**Task**. Carry on the news story about the Port Townsend teen with autism who joined the cheer team, starting right after its last line.

**Selected extract**.
------------

Port Townsend teen, who has autism, joins high school cheer team

The Port Townsend High School varsity girl’s basketball game isn’t over yet, but there’s already a huge victory happening in this gym—Nick Hamon is sitting in the bleachers, chatting up his friends.

‘He doesn’t talk. When people do hear him say something they’re shocked,’ said Nick’s mom, Brandi Hamon.

Nick hasn’t talked in school since sixth grade. Now, he not only talks. He’s on the cheer team.

Brandi Hamon noticed her son was different when he was a baby. But she didn’t seek a diagnosis until he was 5 years old.

‘I just didn’t want to label,’ she said. ‘And I’m OK with the label now. It’s an important label. He is autistic.’

Nick grew into a tall kid with a big personality that he kept hidden.

‘He has this sense of wit. He’s a jokester,’ said Darlene Marmol, a special education teacher at Port Townsend High School.

‘I knew that we had to do something to try and see if we could break him out of his shell because he was choosing not to speak here at school,’ she added.

Then, after giving him nutritional supplements for stomach pain, something else happened: he asked to work with the cheer squad.

‘I was worried how he was going to do,’ admits Kirsten Hammer, Port Townsend’s cheer coach. ‘But after that first week seeing him with the girls and the other two mascots on the team every concern that I had went out the window really.’

Now, he’s a high-fiving, sign waving PT Redhawk. And he’s after the mascot job.

We overheard him grilling one of the students who wears the ‘Rico the Redhawk’ costume:

‘Does it get hot in that thing? Can you see in it?’ Nick was asking.

------------

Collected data
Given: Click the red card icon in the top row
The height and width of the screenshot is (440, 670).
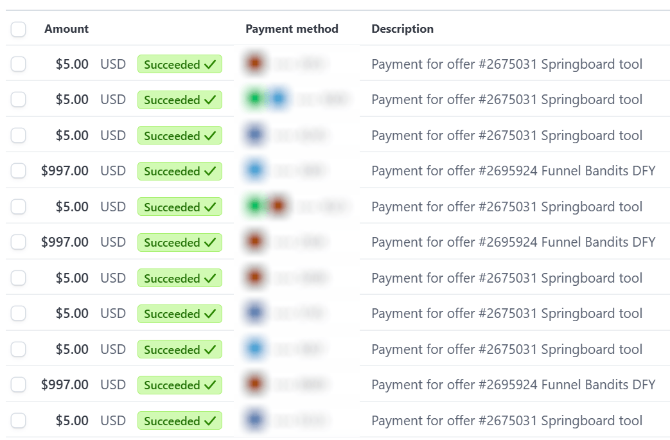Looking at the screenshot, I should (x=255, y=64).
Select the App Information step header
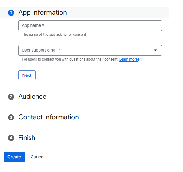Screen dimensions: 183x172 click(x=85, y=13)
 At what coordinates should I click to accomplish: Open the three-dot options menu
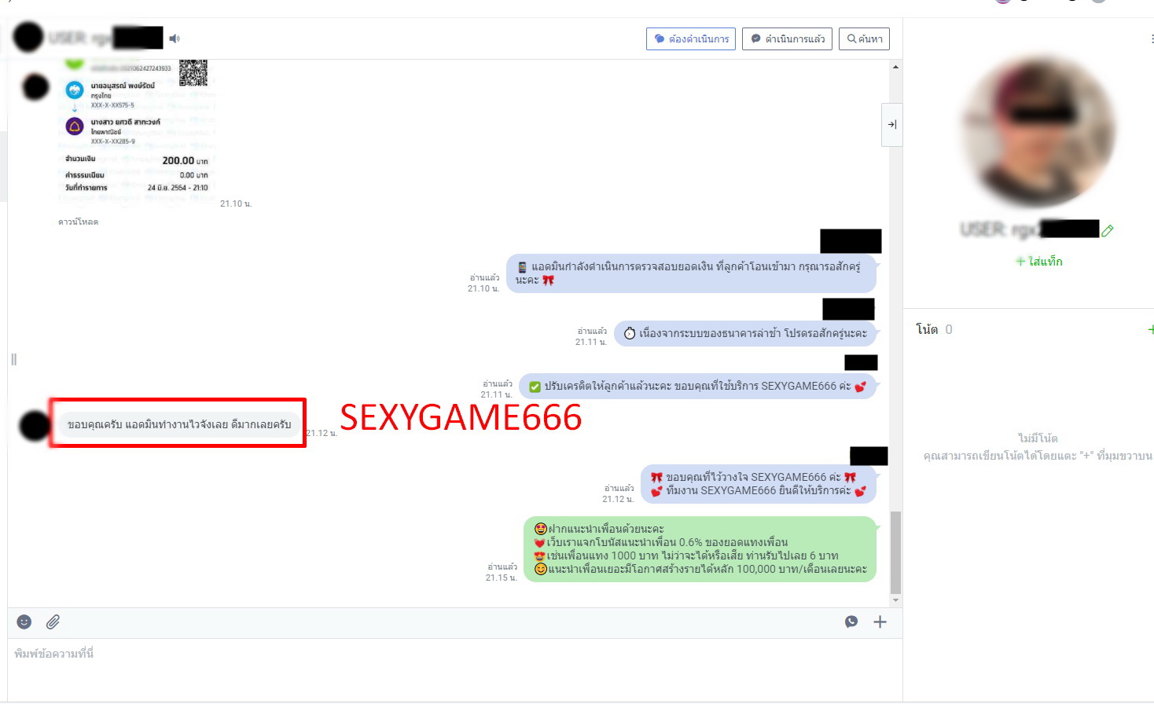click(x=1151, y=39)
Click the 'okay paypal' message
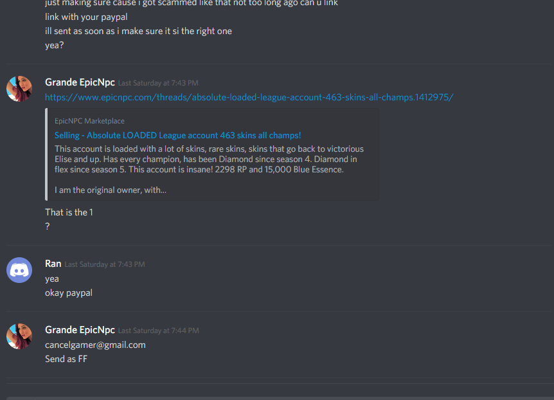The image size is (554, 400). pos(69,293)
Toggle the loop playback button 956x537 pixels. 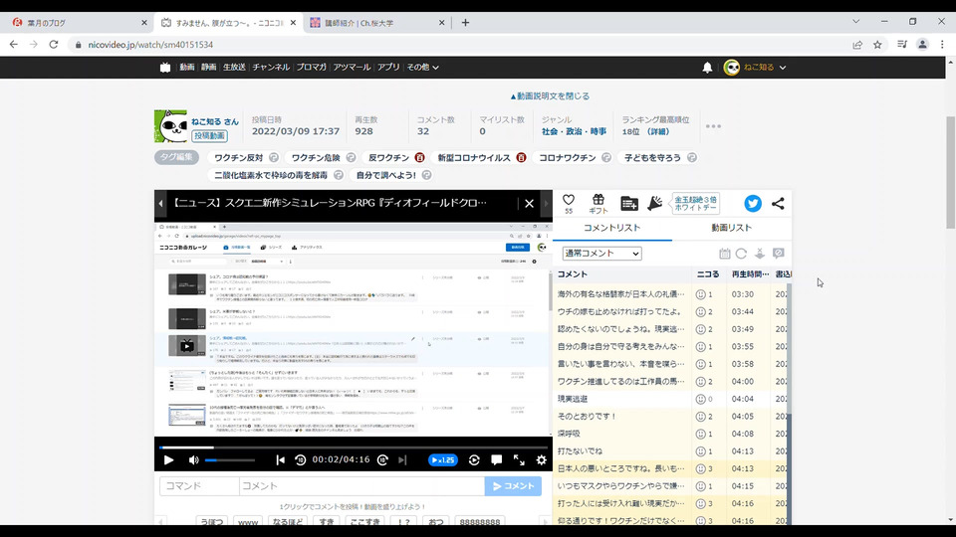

------------

**Task result**.
Mom Brandi says that simply sitting in the crowded noisy stands and chatting with fellow students is a massive accomplishment for someone with autism. And when she sees Nick go out on the floor and help with cheers and welcome the team onto the court? She says it’s taught her not to put limits on her son.

“I always thought that my son was never going to be part of a group, never be part of the social group. And to see the kids really take him in and really embrace him it’s just super emotional for me.”

Nick has found his voice — and it’s a typical teenager’s:

‘The girls like having him at practice. He likes to joke with them, he likes to give them a hard time – he doesn’t like their music, he only likes rock music,’ laughed cheer coach Kirsten.

After the Redhawks win in overtime, Nick joins his squad for a post-game tradition: going out on the floor, putting their arms around one another, and singing Port Townsend’s Alma Mater.

Everyone has something to celebrate tonight.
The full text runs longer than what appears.